● Objective: Copy the data below line for line, with no changes.

Recorded data
* BEGIN *

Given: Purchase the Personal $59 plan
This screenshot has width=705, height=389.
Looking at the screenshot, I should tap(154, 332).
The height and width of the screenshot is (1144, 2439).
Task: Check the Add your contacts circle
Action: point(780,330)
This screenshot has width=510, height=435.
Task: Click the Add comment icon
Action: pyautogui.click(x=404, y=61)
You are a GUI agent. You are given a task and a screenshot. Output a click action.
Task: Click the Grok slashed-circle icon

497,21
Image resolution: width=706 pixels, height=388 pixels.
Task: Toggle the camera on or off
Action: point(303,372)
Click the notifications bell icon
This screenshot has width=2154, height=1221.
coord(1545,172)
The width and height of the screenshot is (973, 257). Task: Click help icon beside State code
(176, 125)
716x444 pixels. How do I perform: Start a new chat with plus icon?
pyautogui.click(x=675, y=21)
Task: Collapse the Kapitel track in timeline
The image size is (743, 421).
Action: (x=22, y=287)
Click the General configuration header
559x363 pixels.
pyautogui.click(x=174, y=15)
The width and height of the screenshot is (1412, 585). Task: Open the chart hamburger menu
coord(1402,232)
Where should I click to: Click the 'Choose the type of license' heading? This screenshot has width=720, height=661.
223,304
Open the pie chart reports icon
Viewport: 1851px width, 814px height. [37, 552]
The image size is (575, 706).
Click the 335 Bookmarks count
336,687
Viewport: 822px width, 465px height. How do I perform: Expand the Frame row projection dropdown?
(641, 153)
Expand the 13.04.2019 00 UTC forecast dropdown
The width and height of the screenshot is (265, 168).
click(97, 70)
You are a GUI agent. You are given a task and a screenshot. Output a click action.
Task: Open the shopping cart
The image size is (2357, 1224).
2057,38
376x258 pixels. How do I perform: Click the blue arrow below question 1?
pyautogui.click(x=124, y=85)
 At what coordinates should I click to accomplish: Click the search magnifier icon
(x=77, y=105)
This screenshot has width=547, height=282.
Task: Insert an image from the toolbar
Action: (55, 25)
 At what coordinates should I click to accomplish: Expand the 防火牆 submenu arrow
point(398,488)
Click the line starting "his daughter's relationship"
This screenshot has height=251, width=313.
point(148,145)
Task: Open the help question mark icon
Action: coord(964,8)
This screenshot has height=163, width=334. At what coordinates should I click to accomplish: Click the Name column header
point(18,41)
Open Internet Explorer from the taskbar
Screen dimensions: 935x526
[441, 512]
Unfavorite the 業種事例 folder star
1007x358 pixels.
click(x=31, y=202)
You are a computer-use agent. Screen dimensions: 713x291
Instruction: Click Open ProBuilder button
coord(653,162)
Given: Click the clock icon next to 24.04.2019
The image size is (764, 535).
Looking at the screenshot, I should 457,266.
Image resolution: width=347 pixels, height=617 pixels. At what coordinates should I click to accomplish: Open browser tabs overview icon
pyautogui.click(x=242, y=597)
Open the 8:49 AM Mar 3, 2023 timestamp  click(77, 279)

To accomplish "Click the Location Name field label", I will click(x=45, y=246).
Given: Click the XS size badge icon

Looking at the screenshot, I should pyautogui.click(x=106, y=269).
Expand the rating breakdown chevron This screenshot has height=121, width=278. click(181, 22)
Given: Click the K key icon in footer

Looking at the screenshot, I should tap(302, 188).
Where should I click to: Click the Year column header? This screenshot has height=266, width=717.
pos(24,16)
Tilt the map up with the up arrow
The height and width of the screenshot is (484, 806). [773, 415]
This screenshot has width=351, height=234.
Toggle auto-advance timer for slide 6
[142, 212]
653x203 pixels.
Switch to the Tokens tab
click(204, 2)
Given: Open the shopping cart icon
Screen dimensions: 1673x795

* END *

● Written response:
Given: Purchase the Personal $59 plan
This screenshot has width=705, height=389.
Looking at the screenshot, I should tap(154, 332).
The height and width of the screenshot is (1144, 2439).
Task: Check the Add your contacts circle
Action: point(780,330)
This screenshot has width=510, height=435.
Task: Click the Add comment icon
Action: pyautogui.click(x=404, y=61)
You are a GUI agent. You are given a task and a screenshot. Output a click action.
Task: Click the Grok slashed-circle icon

497,21
Image resolution: width=706 pixels, height=388 pixels.
Task: Toggle the camera on or off
Action: point(303,372)
Click the notifications bell icon
This screenshot has width=2154, height=1221.
coord(1545,172)
The width and height of the screenshot is (973, 257). Task: Click help icon beside State code
(176, 125)
716x444 pixels. How do I perform: Start a new chat with plus icon?
pyautogui.click(x=675, y=21)
Task: Collapse the Kapitel track in timeline
The image size is (743, 421).
Action: (x=22, y=287)
Click the General configuration header
559x363 pixels.
pyautogui.click(x=174, y=15)
The width and height of the screenshot is (1412, 585). Task: Open the chart hamburger menu
coord(1402,232)
Where should I click to: Click the 'Choose the type of license' heading? This screenshot has width=720, height=661.
223,304
Open the pie chart reports icon
Viewport: 1851px width, 814px height. [37, 552]
The image size is (575, 706).
Click the 335 Bookmarks count
336,687
Viewport: 822px width, 465px height. How do I perform: Expand the Frame row projection dropdown?
(641, 153)
Expand the 13.04.2019 00 UTC forecast dropdown
The width and height of the screenshot is (265, 168).
click(97, 70)
You are a GUI agent. You are given a task and a screenshot. Output a click action.
Task: Open the shopping cart
The image size is (2357, 1224).
2057,38
376x258 pixels. How do I perform: Click the blue arrow below question 1?
pyautogui.click(x=124, y=85)
 At what coordinates should I click to accomplish: Click the search magnifier icon
(x=77, y=105)
This screenshot has width=547, height=282.
Task: Insert an image from the toolbar
Action: (55, 25)
 At what coordinates should I click to accomplish: Expand the 防火牆 submenu arrow
point(398,488)
Click the line starting "his daughter's relationship"
This screenshot has height=251, width=313.
point(148,145)
Task: Open the help question mark icon
Action: coord(964,8)
This screenshot has height=163, width=334. At what coordinates should I click to accomplish: Click the Name column header
point(18,41)
Open Internet Explorer from the taskbar
Screen dimensions: 935x526
[441, 512]
Unfavorite the 業種事例 folder star
1007x358 pixels.
click(x=31, y=202)
You are a computer-use agent. Screen dimensions: 713x291
Instruction: Click Open ProBuilder button
coord(653,162)
Given: Click the clock icon next to 24.04.2019
The image size is (764, 535).
Looking at the screenshot, I should 457,266.
Image resolution: width=347 pixels, height=617 pixels. At what coordinates should I click to accomplish: Open browser tabs overview icon
pyautogui.click(x=242, y=597)
Open the 8:49 AM Mar 3, 2023 timestamp  click(77, 279)

To accomplish "Click the Location Name field label", I will click(x=45, y=246).
Given: Click the XS size badge icon

Looking at the screenshot, I should pyautogui.click(x=106, y=269).
Expand the rating breakdown chevron This screenshot has height=121, width=278. click(181, 22)
Given: Click the K key icon in footer

Looking at the screenshot, I should tap(302, 188).
Where should I click to: Click the Year column header? This screenshot has height=266, width=717.
pos(24,16)
Tilt the map up with the up arrow
The height and width of the screenshot is (484, 806). [773, 415]
This screenshot has width=351, height=234.
Toggle auto-advance timer for slide 6
[142, 212]
653x203 pixels.
Switch to the Tokens tab
click(204, 2)
Given: Open the shopping cart icon
Screen dimensions: 1673x795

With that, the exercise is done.